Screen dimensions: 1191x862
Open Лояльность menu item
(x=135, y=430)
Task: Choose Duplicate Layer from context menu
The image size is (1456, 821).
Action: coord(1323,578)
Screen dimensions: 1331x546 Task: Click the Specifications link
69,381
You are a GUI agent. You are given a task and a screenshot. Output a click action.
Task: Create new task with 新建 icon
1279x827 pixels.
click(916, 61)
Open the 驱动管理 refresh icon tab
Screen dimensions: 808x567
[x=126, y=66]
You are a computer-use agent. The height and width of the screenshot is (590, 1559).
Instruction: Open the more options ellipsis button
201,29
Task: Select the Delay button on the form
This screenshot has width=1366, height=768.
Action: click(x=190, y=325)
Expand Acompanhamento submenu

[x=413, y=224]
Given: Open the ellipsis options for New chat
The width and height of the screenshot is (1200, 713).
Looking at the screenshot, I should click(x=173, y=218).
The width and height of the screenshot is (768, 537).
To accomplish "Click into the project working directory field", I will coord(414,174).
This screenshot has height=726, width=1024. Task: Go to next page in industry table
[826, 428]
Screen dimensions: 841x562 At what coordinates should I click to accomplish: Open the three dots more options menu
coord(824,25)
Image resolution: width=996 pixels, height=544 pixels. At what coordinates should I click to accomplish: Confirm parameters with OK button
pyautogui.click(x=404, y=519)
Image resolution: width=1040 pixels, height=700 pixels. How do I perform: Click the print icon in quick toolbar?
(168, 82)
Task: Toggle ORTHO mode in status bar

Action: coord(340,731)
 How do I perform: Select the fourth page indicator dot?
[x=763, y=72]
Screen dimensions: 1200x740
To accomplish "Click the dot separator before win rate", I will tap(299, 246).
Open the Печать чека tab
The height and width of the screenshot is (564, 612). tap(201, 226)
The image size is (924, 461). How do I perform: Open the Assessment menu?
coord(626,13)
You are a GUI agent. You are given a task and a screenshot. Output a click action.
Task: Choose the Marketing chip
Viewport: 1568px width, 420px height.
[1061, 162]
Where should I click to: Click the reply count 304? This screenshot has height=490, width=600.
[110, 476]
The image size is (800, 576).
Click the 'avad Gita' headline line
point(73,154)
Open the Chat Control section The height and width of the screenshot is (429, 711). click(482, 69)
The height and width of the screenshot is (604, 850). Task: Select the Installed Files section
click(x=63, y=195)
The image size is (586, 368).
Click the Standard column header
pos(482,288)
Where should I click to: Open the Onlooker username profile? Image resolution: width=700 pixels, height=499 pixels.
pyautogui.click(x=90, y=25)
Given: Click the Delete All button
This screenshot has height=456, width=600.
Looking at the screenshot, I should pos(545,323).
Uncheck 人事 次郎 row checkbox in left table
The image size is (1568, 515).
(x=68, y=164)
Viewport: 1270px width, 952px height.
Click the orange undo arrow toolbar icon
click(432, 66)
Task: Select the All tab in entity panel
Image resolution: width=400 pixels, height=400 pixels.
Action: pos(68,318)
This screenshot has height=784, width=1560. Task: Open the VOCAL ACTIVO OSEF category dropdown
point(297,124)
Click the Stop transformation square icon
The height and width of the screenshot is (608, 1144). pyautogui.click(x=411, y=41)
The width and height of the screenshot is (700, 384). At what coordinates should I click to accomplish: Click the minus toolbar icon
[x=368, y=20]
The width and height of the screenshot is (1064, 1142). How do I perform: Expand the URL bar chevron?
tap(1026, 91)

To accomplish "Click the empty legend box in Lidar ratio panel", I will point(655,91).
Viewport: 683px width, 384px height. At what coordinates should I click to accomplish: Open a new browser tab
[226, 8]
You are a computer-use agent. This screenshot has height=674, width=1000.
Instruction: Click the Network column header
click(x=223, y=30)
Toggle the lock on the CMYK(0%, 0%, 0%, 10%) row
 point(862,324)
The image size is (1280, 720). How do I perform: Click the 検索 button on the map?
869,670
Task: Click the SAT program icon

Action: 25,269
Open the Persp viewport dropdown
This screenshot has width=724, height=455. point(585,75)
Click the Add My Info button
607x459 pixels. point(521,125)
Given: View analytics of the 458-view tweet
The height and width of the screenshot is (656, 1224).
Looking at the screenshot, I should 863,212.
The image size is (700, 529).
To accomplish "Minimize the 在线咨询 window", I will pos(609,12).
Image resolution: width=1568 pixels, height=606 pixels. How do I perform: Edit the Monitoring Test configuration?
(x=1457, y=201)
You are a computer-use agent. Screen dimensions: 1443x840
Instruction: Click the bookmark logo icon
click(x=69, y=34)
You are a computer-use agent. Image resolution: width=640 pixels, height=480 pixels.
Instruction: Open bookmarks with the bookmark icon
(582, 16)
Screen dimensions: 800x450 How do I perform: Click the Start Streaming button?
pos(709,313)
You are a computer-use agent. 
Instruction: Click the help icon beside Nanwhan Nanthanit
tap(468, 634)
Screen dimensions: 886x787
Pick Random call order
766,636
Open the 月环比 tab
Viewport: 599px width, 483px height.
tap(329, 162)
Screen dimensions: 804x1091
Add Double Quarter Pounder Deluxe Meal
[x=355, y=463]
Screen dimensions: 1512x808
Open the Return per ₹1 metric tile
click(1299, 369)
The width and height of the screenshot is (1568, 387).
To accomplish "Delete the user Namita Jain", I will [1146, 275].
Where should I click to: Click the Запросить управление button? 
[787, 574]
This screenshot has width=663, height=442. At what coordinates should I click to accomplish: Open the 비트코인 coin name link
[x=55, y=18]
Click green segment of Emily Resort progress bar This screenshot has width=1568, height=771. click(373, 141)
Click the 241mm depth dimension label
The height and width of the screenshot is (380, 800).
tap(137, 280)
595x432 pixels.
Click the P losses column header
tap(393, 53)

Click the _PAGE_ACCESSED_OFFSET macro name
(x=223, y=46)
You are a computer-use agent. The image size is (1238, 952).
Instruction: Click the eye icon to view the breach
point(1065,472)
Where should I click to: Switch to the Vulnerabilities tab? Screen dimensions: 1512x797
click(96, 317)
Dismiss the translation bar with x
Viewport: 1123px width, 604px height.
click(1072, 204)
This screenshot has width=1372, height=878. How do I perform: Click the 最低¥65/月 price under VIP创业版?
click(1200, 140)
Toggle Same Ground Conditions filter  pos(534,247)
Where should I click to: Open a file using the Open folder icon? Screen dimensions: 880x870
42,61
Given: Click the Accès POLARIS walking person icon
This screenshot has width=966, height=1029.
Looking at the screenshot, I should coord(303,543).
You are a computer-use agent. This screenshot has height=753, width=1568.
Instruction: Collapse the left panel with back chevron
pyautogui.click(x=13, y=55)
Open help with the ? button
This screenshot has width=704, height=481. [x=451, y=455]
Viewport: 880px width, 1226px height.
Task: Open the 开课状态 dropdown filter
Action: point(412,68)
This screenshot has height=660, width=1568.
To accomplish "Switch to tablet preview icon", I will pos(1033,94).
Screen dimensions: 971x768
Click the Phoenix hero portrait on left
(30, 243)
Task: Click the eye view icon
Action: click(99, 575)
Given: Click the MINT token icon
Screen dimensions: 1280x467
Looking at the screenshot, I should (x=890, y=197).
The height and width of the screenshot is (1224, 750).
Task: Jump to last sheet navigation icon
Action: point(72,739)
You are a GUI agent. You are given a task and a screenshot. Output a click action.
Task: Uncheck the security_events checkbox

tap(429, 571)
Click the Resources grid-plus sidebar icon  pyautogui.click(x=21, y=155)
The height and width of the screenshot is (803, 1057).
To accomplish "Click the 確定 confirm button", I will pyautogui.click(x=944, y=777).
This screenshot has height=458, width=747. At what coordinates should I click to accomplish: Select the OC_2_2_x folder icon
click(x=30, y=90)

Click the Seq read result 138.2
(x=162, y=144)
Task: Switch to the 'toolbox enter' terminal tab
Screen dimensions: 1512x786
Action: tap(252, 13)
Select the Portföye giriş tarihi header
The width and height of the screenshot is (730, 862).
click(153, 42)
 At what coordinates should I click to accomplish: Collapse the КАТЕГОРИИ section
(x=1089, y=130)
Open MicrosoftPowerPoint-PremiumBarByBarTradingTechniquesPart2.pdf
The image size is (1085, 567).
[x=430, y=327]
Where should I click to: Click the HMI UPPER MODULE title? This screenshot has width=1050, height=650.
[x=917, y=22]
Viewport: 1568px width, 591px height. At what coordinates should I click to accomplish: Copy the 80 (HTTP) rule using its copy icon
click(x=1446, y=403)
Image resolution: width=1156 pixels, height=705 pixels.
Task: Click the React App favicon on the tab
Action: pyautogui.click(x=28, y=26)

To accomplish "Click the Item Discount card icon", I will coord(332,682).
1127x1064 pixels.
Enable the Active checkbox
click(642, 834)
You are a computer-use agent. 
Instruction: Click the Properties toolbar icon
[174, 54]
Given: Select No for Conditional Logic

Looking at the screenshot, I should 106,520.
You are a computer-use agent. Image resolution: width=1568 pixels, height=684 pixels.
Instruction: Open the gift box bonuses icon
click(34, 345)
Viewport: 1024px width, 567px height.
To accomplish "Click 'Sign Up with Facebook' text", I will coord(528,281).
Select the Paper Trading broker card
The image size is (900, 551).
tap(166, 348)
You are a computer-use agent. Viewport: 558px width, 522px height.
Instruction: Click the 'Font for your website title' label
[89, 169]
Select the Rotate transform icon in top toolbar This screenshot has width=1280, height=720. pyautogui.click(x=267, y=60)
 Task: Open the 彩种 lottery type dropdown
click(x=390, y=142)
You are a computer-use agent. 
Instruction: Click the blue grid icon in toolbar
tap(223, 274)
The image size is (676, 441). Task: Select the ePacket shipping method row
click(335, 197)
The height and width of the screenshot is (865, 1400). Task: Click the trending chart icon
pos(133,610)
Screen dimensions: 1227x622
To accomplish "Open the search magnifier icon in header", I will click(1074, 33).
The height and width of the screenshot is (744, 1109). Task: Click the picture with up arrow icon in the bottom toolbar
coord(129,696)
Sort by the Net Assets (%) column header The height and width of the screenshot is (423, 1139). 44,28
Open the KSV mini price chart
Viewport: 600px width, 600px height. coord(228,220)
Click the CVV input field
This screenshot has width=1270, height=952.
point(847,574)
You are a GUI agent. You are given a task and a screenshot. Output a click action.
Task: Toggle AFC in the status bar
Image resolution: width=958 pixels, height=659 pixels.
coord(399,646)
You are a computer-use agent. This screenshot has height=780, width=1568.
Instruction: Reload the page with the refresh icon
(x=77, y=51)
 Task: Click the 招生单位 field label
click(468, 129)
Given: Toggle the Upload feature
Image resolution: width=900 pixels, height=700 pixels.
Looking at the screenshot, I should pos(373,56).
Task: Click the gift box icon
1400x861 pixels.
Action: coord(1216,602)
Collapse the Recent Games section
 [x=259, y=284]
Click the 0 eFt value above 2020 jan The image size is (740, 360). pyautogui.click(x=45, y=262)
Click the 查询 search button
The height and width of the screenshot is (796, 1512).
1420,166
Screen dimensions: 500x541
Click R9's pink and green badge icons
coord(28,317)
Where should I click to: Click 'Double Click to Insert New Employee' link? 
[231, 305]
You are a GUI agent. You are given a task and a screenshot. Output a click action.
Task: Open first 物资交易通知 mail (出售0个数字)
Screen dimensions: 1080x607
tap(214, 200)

#### EXERCISE
Up to and including the line with "Screen dimensions: 1200x740", print every line of the material above, starting from its first line, exactly.

#### TASK RESULT
Screen dimensions: 1191x862
Open Лояльность menu item
(x=135, y=430)
Task: Choose Duplicate Layer from context menu
The image size is (1456, 821).
Action: coord(1323,578)
Screen dimensions: 1331x546 Task: Click the Specifications link
69,381
You are a GUI agent. You are given a task and a screenshot. Output a click action.
Task: Create new task with 新建 icon
1279x827 pixels.
click(916, 61)
Open the 驱动管理 refresh icon tab
Screen dimensions: 808x567
[x=126, y=66]
You are a computer-use agent. The height and width of the screenshot is (590, 1559).
Instruction: Open the more options ellipsis button
201,29
Task: Select the Delay button on the form
This screenshot has width=1366, height=768.
Action: click(x=190, y=325)
Expand Acompanhamento submenu

[x=413, y=224]
Given: Open the ellipsis options for New chat
The width and height of the screenshot is (1200, 713).
Looking at the screenshot, I should click(x=173, y=218).
The width and height of the screenshot is (768, 537).
To accomplish "Click into the project working directory field", I will coord(414,174).
This screenshot has height=726, width=1024. Task: Go to next page in industry table
[826, 428]
Screen dimensions: 841x562 At what coordinates should I click to accomplish: Open the three dots more options menu
coord(824,25)
Image resolution: width=996 pixels, height=544 pixels. At what coordinates should I click to accomplish: Confirm parameters with OK button
pyautogui.click(x=404, y=519)
Image resolution: width=1040 pixels, height=700 pixels. How do I perform: Click the print icon in quick toolbar?
(168, 82)
Task: Toggle ORTHO mode in status bar

Action: coord(340,731)
 How do I perform: Select the fourth page indicator dot?
[x=763, y=72]
Screen dimensions: 1200x740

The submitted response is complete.